In vitro experiments with C3H 10T(1/2) mouse cells were performed to determine whether Frequency Division Multiple Access (FDMA) or Code Division Multiple Access (CDMA) modulated radiofrequency (RF) radiations induce changes in gene expression. After the cells were exposed to either modulation for 24 h at a specific absorption rate (SAR) of 5 W/ kg, RNA was extracted from both exposed and sham-exposed cells for gene expression analysis. As a positive control, cells were exposed to 0.68 Gy of X rays and gene expression was evaluated 4 h after exposure. Gene expression was evaluated using the Affymetrix U74Av2 GeneChip to detect changes in mRNA levels. Each exposure condition was repeated three times. The GeneChip data were analyzed using a two-tailed t test, and the expected number of false positives was estimated from t tests on 20 permutations of the six sham RF-field-exposed samples. For the X-ray-treated samples, there were more than 90 probe sets with expression changes greater than 1.3-fold beyond the number of expected false positives. Approximately one-third of these genes had previously been reported in the literature as being responsive to radiation. In contrast, for both CDMA and FDMA radiation, the number of probe sets with an expression change greater than 1.3-fold was less than or equal to the expected number of false positives. Thus the 24-h exposures to FDMA or CDMA RF radiation at 5 W/kg had no statistically significant effect on gene expression.     

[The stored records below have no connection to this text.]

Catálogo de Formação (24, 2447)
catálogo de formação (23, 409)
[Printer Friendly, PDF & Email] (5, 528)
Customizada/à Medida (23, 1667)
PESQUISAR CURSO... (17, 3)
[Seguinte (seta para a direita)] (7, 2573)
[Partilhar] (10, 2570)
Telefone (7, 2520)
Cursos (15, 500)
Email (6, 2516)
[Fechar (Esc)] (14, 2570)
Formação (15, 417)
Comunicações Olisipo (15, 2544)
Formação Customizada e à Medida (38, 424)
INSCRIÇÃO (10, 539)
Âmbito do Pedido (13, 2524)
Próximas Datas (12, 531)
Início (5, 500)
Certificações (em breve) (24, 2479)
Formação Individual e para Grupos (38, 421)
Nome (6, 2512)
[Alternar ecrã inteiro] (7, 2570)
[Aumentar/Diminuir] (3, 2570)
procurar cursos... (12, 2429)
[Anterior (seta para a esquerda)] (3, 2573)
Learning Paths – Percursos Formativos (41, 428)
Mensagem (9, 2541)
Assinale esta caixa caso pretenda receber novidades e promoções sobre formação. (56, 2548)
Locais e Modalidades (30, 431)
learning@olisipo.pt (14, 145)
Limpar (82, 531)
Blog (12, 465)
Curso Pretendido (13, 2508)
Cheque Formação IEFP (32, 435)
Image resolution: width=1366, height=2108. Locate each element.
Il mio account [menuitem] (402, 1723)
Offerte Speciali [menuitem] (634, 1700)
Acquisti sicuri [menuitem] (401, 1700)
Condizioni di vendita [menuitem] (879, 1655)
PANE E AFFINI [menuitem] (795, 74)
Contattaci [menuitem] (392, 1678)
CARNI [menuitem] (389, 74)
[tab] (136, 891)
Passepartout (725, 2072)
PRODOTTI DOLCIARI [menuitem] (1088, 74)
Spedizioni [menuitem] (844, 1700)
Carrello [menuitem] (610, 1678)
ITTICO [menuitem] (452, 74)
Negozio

Mobile phone base station-emitted radiation does not induce phosphorylation of Hsp27

An in vitro study focusing on the effects of low-level radiofrequency (RF) fields from mobile radio base stations employing the International Mobile Telecommunication 2000 (IMT-2000) cellular system was conducted to test the hypothesis that modulated RF fields act to induce phosphorylation and overexpression of heat shock protein hsp27. First, we evaluated the responses of human cells to microwave exposure at a specific absorption rate (SAR) of 80 mW/kg, which corresponds to the limit of the average whole-body SAR for general public exposure defined as a basic restriction in the International Commission on Non-Ionizing Radiation Protection (ICNIRP) guidelines. Second, we investigated whether continuous wave (CW) and Wideband Code Division Multiple Access (W-CDMA) modulated signal RF fields at 2.1425 GHz induced activation or gene expression of hsp27 and other heat shock proteins (hsps). Human glioblastoma A172 cells were exposed to W-CDMA radiation at SARs of 80 and 800 mW/kg for 2-48 h, and CW radiation at 80 mW/kg for 24 h. Human IMR-90 fibroblasts from fetal lungs were exposed to W-CDMA at 80 and 800 mW/kg for 2 or 28 h, and CW at 80 mW/kg for 28 h. Under the RF field exposure conditions described above, no significant differences in the expression levels of phosphorylated hsp27 at serine 82 (hsp27[pS82]) were observed between the test groups exposed to W-CDMA or CW signal and the sham-exposed negative controls, as evaluated immediately after the exposure periods by bead-based multiplex assays. Moreover, no noticeable differences in the gene expression of hsps were observed between the test groups and the negative controls by DNA Chip analysis. Our results confirm that exposure to low-level RF field up to 800 mW/kg does not induce phosphorylation of hsp27 or expression of hsp gene family.